Weltanschauung und Lebensweise, Gewohnheiten und Erfahrungen erzeugen viel mehr Gemeinsamkeiten als das Geschlecht. Doch die Geschlechterstereotypen sind nicht auszurotten. Besonders in Deutschland und Österreich nicht. Weil Frauen bescheidener sind, muss man ihnen nicht so viel Gehalt zahlen. Und weil sie so kommunikativ sind, ist ihnen die Plauderei an der Espressomaschine sicher lieber als die Einsamkeit im Chefzimmer, bringen es die AutorInnen überspitzt auf den Punkt.

Tatsache ist: Je höher der Männeranteil, desto höher das Image und die Entlohnung von Arbeit. Da viele Frauenberufe einen Anklang an Beziehungs-, Familien- oder Hausarbeit haben, gilt hier offenbar: Was Frauen privat so nebenher und auch gratis erbringen, das muss, wenn sie es zu Erwerbszwecken machen wie Putzen, Pflegen, Erziehen, Betreuen etc., nicht üppig entlohnt werden.
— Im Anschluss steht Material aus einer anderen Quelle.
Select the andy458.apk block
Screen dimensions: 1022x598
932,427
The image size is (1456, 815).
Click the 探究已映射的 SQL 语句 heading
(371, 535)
Apropos Gratisarbeit: Von den 40,3 wöchentlich verrichteten Stunden Arbeit, die Erwachsene durchschnittlich verrichten, leisten Männer 35,1 Stunden und Frauen 45,2 Stunden. Allerdings: Bei Frauen sind zwei Drittel davon unbezahlt verrichtete Arbeit, Männer zeigen sich da weniger großzügig, sie machen nur ein Fünftel ihrer Arbeit gratis, sagt der AK-Frauenbericht 19952005.

Die Ungleichheit der Gehälter wird hierzulande durch die mangelnde Transparenz übers Geld redet man nicht und durch unverbindliche Frauenförderpläne, die eigentlich Familienförderpläne sind, befördert. In Schweden müssen Unternehmen zum Beispiel veröffentlichen, wie die Einkommen und die Arbeitszeit zwischen Männern und Frauen verteilt sind. Das zeigt Wirkung, denn Öffentlichkeit erzeugt Druck.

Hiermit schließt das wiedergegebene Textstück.